Five years ago, Goop CEO Gwyneth Paltrow and Coldplay frontman Chris Martin announced their divorce in a now-infamous blog post titled “Conscious Uncoupling.” The phrase fascinated the public (resulting in many, many white people jokes) as much as it delighted the therapist who supposedly coined the term in 2011. But neither Paltrow or Martin really thought to explain their use of the phrase until now: On Monday’s episode of Armchair Expert, actor Dax Shepard’s podcast, Paltrow finally explained “conscious uncoupling.”

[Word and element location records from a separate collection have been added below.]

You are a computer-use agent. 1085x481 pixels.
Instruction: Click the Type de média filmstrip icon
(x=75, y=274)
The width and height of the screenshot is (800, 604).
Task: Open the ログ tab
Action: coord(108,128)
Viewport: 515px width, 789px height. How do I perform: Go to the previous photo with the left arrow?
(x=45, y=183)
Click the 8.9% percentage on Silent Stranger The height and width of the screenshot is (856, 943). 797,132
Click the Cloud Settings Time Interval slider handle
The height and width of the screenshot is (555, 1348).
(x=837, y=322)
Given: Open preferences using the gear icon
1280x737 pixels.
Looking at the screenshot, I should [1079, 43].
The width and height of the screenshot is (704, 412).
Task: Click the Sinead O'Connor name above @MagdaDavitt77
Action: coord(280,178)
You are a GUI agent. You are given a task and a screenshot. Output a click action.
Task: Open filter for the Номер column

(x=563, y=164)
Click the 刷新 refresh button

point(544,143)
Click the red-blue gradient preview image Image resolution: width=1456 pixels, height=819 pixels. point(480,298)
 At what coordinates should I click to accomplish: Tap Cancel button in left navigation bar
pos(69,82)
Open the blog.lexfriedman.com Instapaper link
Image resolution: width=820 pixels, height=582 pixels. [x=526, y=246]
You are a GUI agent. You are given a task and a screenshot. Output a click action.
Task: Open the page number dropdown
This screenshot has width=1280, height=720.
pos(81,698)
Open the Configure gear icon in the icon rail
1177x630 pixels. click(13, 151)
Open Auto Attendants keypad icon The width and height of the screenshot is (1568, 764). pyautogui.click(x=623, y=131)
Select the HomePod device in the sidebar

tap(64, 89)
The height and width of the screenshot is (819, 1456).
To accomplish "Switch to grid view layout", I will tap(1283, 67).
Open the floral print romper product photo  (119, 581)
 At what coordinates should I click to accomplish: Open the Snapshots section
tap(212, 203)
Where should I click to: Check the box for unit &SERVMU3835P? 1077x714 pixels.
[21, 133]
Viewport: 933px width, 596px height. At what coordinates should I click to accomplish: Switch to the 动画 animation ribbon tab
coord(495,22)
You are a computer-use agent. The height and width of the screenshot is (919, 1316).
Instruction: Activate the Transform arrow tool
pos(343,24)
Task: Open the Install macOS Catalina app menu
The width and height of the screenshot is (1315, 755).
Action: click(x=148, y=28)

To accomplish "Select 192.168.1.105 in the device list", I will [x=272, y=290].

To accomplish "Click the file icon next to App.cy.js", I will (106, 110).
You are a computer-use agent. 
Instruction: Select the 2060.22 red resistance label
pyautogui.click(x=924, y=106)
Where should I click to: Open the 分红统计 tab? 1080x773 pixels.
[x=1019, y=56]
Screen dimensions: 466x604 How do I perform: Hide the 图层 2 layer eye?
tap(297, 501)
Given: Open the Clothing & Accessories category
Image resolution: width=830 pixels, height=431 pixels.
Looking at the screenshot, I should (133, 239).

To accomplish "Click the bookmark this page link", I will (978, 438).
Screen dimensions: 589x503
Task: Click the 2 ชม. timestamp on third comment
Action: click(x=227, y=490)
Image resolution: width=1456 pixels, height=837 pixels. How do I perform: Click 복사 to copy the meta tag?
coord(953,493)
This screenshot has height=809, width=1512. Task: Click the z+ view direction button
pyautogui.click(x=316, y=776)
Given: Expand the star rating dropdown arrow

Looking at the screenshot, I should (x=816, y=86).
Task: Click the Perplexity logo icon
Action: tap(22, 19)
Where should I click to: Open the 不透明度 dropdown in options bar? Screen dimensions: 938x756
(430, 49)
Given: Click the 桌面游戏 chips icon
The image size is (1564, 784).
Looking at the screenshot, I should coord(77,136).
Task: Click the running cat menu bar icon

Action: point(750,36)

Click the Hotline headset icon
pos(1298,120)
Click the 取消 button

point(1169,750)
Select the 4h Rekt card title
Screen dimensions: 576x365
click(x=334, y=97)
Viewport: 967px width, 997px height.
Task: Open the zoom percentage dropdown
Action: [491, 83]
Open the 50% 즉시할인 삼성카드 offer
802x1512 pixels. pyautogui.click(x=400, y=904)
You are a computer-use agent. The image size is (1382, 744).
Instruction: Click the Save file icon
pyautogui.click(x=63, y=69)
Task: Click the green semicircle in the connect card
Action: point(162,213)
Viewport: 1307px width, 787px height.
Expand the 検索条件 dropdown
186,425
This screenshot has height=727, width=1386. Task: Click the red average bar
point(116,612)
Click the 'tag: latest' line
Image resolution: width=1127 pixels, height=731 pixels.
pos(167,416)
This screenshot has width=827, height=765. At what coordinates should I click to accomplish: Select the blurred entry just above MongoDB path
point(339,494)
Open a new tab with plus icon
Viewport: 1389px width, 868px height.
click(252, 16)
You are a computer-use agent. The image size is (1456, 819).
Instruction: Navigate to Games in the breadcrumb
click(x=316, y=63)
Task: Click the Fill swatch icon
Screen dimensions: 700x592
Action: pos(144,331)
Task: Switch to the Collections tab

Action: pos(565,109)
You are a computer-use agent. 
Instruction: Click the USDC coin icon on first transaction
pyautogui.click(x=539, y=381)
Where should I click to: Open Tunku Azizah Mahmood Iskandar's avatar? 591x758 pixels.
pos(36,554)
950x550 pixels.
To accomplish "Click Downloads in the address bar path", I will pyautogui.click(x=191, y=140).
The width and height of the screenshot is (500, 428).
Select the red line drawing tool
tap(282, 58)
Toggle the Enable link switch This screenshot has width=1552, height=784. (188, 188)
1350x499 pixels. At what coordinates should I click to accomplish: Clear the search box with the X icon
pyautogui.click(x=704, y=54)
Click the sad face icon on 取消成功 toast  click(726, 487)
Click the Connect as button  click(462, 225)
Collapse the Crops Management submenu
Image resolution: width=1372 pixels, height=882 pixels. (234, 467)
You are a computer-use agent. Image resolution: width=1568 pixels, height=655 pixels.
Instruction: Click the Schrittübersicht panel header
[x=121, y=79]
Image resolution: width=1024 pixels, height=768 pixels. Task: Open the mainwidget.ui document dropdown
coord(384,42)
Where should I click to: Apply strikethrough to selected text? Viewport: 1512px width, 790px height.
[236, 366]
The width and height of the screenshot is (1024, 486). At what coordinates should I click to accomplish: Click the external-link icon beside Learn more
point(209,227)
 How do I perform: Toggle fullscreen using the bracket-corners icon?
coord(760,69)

She reassured that she did not make up the term:

“It had been coined, I think in the ‘70s. It’s such a beautiful concept, right? You’re staring down the barrel of a divorce, your worst outcome possible. Especially, you know, my parents were married until my dad died. All my best friends, I’ve been friends with since elementary school, middle school, all their parents were married, they all married their college or high school person, they’re all still married. You know, I just didn’t come from a world where there was a lot of divorce.”

Placing onus on her two children, she continued:

“I just thought, as I looked around and knew this was happening, I thought, you know, I’m going to try and collect a little data around how children have been impacted by divorce. And, again, I’m sorry to overuse the word, but be intentional about avoiding those common pitfalls. What are the common themes here that we see? And the most common wound that I heard from children of divorce was, ‘My parents couldn’t be in the same room and couldn’t be friends. It took three years, it took 18 years, it took—you know, God forbid—the death of a close family member for them to sit at the same table.’
And I just thought, ‘I wonder if there’s a way to circumvent that, and just go directly to the point where we’re friends and we remember what we loved about each other, and constantly acknowledge that we created these two incredible human beings together.” We’re combing our DNA; we’re family, that’s it. So we can pretend we’re not, and hate each other, and drop a kid at the end of the driveway and not come in, or let’s try to reinvent this for ourselves. So, I think, at the time, honestly, I was in a lot of pain. It was so difficult. It felt like such a failure to me. And it was so hard and I was so worried about my kids. There was this whole other layer of the world turning on us about saying, essentially, ‘We just want to be nice to each other and try to stay a family. No wreckage.’ It was brutal. I already felt like I had no skin on.”

So there you have it: “conscious uncoupling” is a nice divorce rebranding—but if it actually helps children who are affected by separation because it gives parents grounds to stay civil, so be it! I’ll add it to my own vocabulary.